From within gap4: The source database must be entered into the "Open source database" entry box at the top of the dialogue box. The adjacent Browse buttons will list only gap4 databases, that is files ending in aux. Either select from the browser by double clicking on the name or type in the database name. The ending of .aux is ignored. The destination database is always the database which is currently open in gap4.
The location of the traces of the source database can either be determined from the rawdata note (see section Trace File Location) held within the database ("read from database") or can be entered via the "directory" option. The program will add the location of the source traces into the rawdata note of the destination database. If the environment variable RAWDATA is set, this will be taken to be the location of the destination database traces and will also be added to the rawdata note of the destination database. If there are no traces for the source database, no rawdata note will be created.
One or more contigs from the source database can be compared. These are selected either by clicking on "all contigs" or providing a file containing a list of contig names (any reading name from within that contig, typically the first reading name).
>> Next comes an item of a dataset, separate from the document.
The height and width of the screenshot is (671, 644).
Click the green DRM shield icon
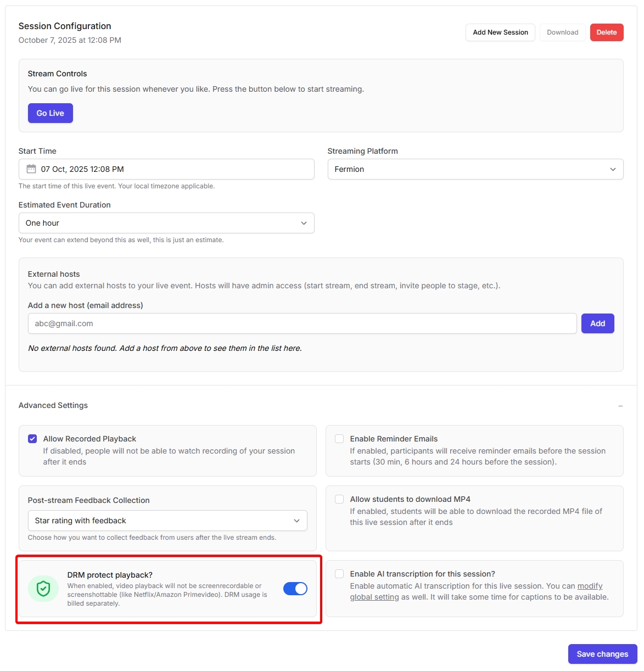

Only contigs over a user defined length will be used. A minimum reading quality can be set so that only readings with an average quality over the specified amount will be entered into the destination database.
Contigs from the destination database can be chosen by either selecting "all contigs" or providing a file of contig names.
The consensus sequence is determined for each contig in both databases using either the standard consensus algorithm or "Mask active tags". The latter option will activate the "Select tags" button. Clicking on this button will bring up a check box dialogue to enable the user to select the tags types they wish to activate. Masking the active tags means that all segments covered by tags that are "active" will not be used by the matching algorithms. A typical use of this mode is to avoid finding matches in segments covered by tags of type ALUS (ie segments thought to be Alu sequence) or REPT (ie segment that are known to be repeated elsewhere in the data (see section Tag types).
The consensus searching parameters are equivalent to those found in the find internal joins algorithm (see section Find Internal Joins). The search algorithm first finds matching words of length "Word length", and only considers overlaps of length at least "Minimum overlap". Only alignments better than "Maximum percent mismatch" will be reported. Find internal joins has the option of either a quick or sensitive algorithm. Here, it is only necessary to use the quick algorithm. The quick algorithm can find overlaps and align 100,000 base sequences in a few seconds by considering, in its initial phase only matching segments of length "Minimum initial match length". However it does a dynamic programming alignment of all the chunks between the matching segments, and so produces an optimal alignment. A banded dynamic algorithm can be selected, but as this only applies to the chunks between matching segments, which for good alignments will be very short, it should make little difference to the speed. The alignments between the consensus sequences can be displayed in the text output window by selecting "Display consensus alignments".
If a match between two consensus sequences is found, the readings in that overlap are assembled into the destination database using the "directed assembly" function (see section Directed Assembly). Only readings for which the "Maximum percent mismatch" is not exceeded, and which have an average reading quality higher than the specified minimum, will be entered into the database. Again, the alignments can be shown in the Output window by selecting "Display sequence alignments".
From the command line:
copy_reads [-win] [-source_trace_dir ("")] [-contigs_from <file> (all contigs)] [-min_contig_len (2000)] [-min_average_qual (30.0)] [-contigs_to <file> (all contigs)] [-mask <none mask> (none)] [-tag_types <list> ("")] [-word_length (8)] [-min_overlap (20)] [-max_pmismatch (30.0)] [-min_match (20)] [-band (1)] [-display_cons] [-align_max_mism (10.0)] [-display_seq] [source database] [destination database]
The values in brackets () are the default values. The only mandatory values are the source and destintation databases. Details on these values are given in the copy_reads man page (see section Copy reads).
The -win option will bring up a new program which presently only has one function (copy reads). This is accessed from the "File" menu. This brings up a dialogue the same as that from within gap4 except for an extra entry box to select the destination database.